The CFPB defends all it does on grounds that it makes consumer-finance safer. Does it? The only one who could love rules that run thousands of pages are those paid by the hour to read or litigate over them. Litigate is more likely since the business proposition of fully-compliant mortgage servicing is thrown into the trash-basket with rules essentially designed only to produce got-cha moments.
So, who will service America’s mortgages? Although banks hardly have unblemished housing-compliance records, they nonetheless have extensive risk-management staffs that were given expensive, deep teeth by Dodd-Frank. Coupled with the capital cost of delinquent mortgages, many banks now take compliance very, very seriously. As a result, they are running as fast as they can out of mortgage servicing, leaving non-banks with an ever-growing dominance in this field. For many – not all but many – non-banks, compliance culture is an after-thought – they may soon learn the hard way that it has to come first, but how many homes will again be lost along the learning curve?
It’s not just consumers who lose if mortgage servicers act with the impunity encouraged by a rule with which no one could reasonably be expected to comply. Fannie, Freddie, and Ginnie Mae all depend on the ability of mortgage servicers to know who’s where, who’s paid what, how to move the money to who’s supposed to get it, and when to take action when someone screws up. The CFPB rules are rightly meant to give consumers far better odds of avoiding foreclosure than they had when servicers robo-signed and otherwise forced all too many homeowners onto the streets. But, if the rules fail to ensure that mortgage investors get paid promptly and that servicers can handle the advance payments required until a loan’s fate is sealed one way or another, the U.S. residential-finance system fragments into far smaller corners into which I’m afraid to look.

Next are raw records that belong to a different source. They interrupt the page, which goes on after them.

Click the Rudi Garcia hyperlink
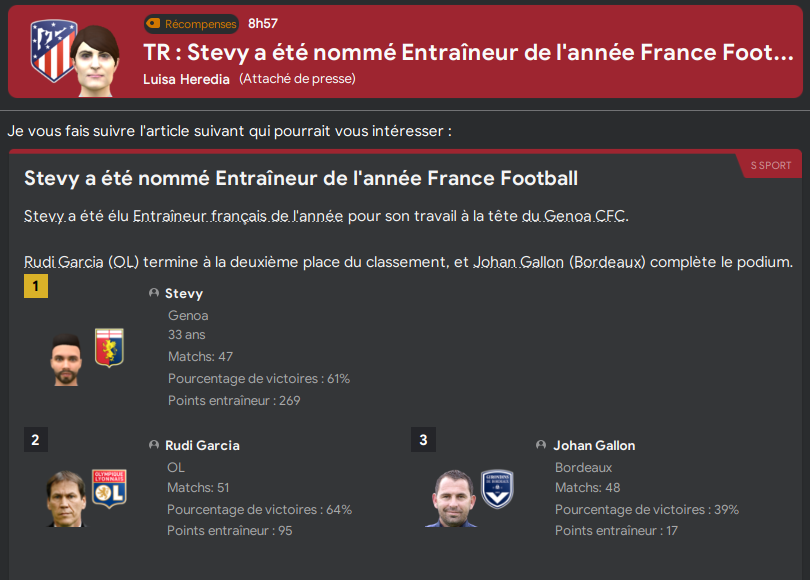This screenshot has height=580, width=810. tap(62, 262)
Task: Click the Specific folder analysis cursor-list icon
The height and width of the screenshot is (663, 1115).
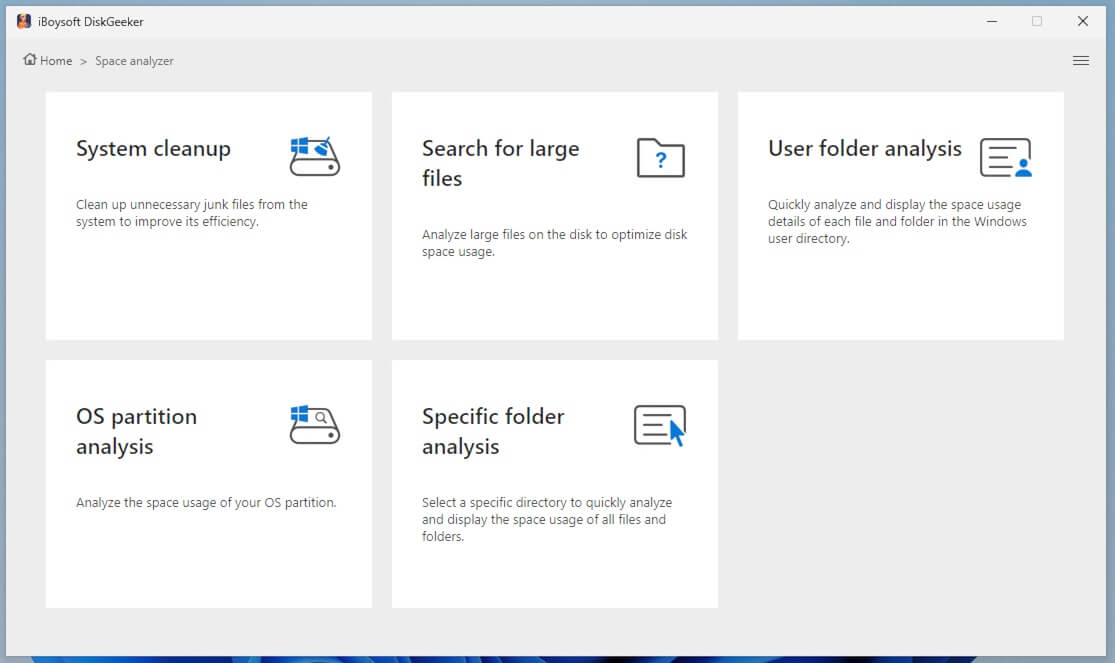Action: pos(660,424)
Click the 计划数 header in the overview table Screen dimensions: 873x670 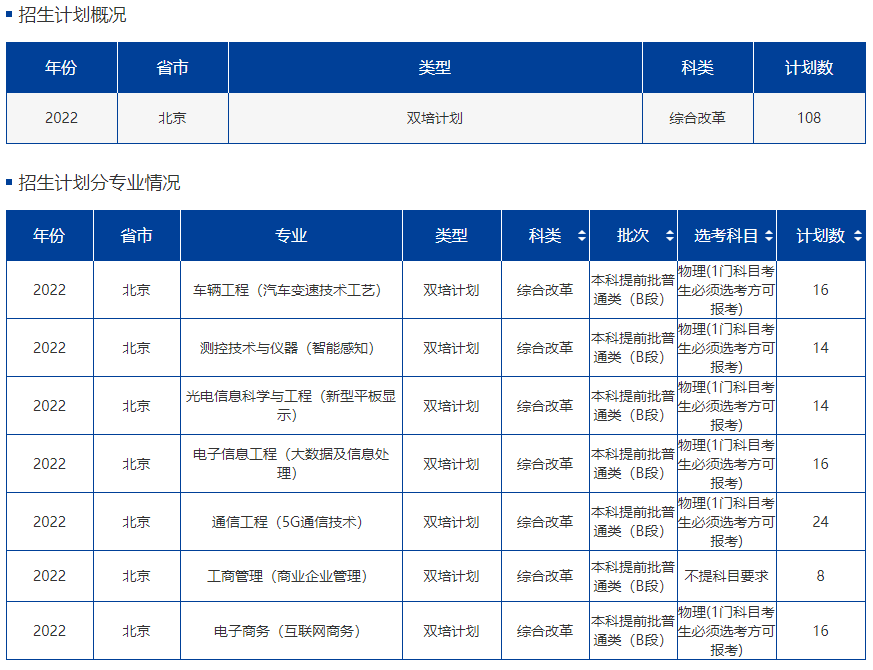(809, 68)
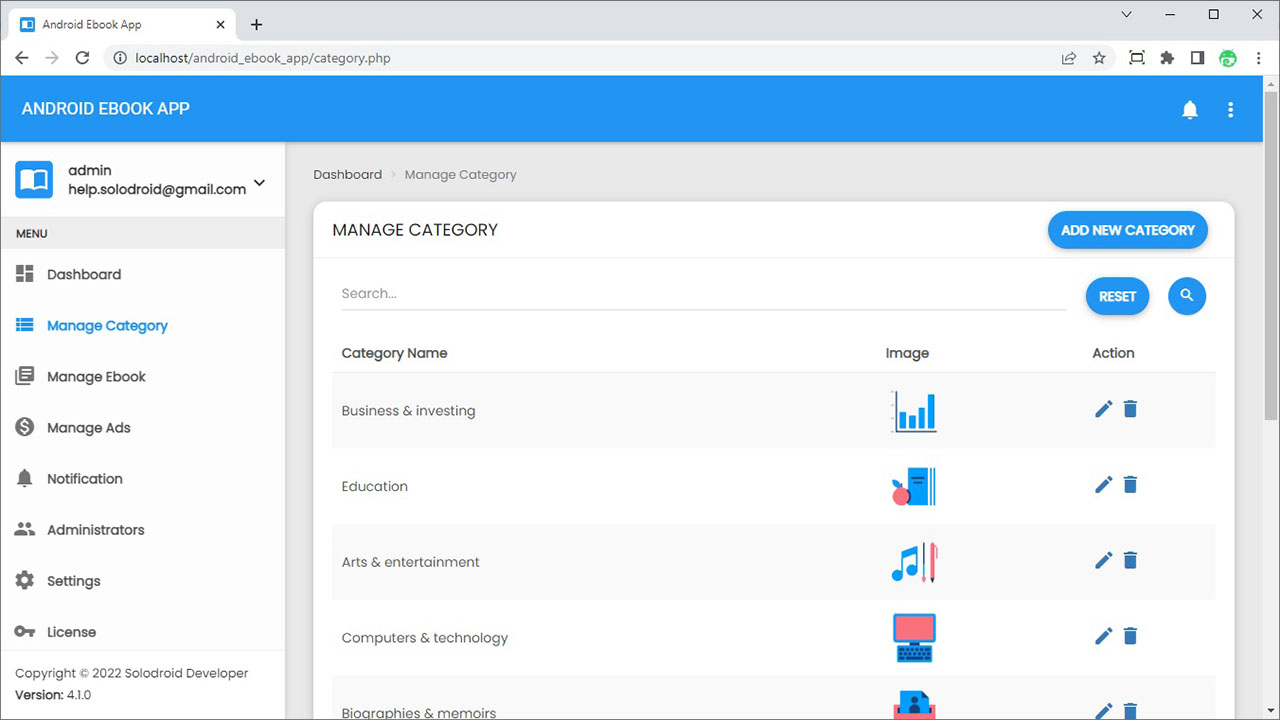Open the tab search chevron
Image resolution: width=1280 pixels, height=720 pixels.
pyautogui.click(x=1127, y=15)
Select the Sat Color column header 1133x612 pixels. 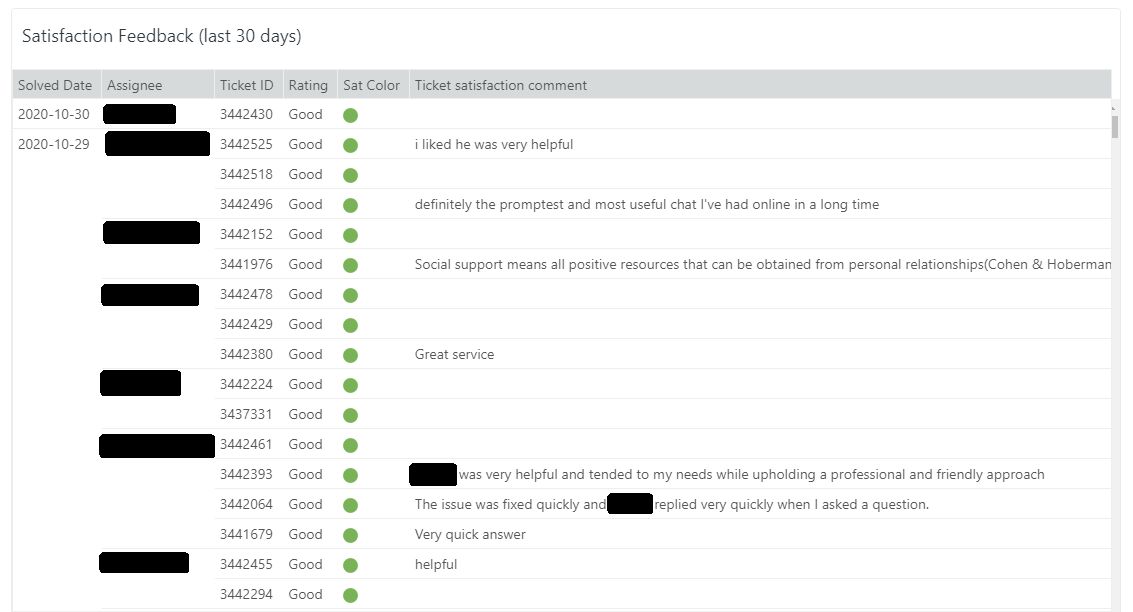point(371,85)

Consumers can and should be protected from deceptive mortgages and abusive servicing that forces them into foreclosure far faster than necessary when there is a reasonable shot at remediation or modification. But a fundamental fact of mortgage finance – like pretty much all finance, come to think of it – is that those who put up money want to get it back. Mortgage-servicing rules that do little to ensure both meaningful compliance and timely payment serve only to force investors to depend still more on governmental guarantees that will make good when no one else does. With rules no one can understand, investors have no hope but to turn back to the biggest sugar daddy of them all. That way, consumers are protected – even from themselves – and tort lawyers are richer, with only the hapless taxpayer yet again picking up the tab.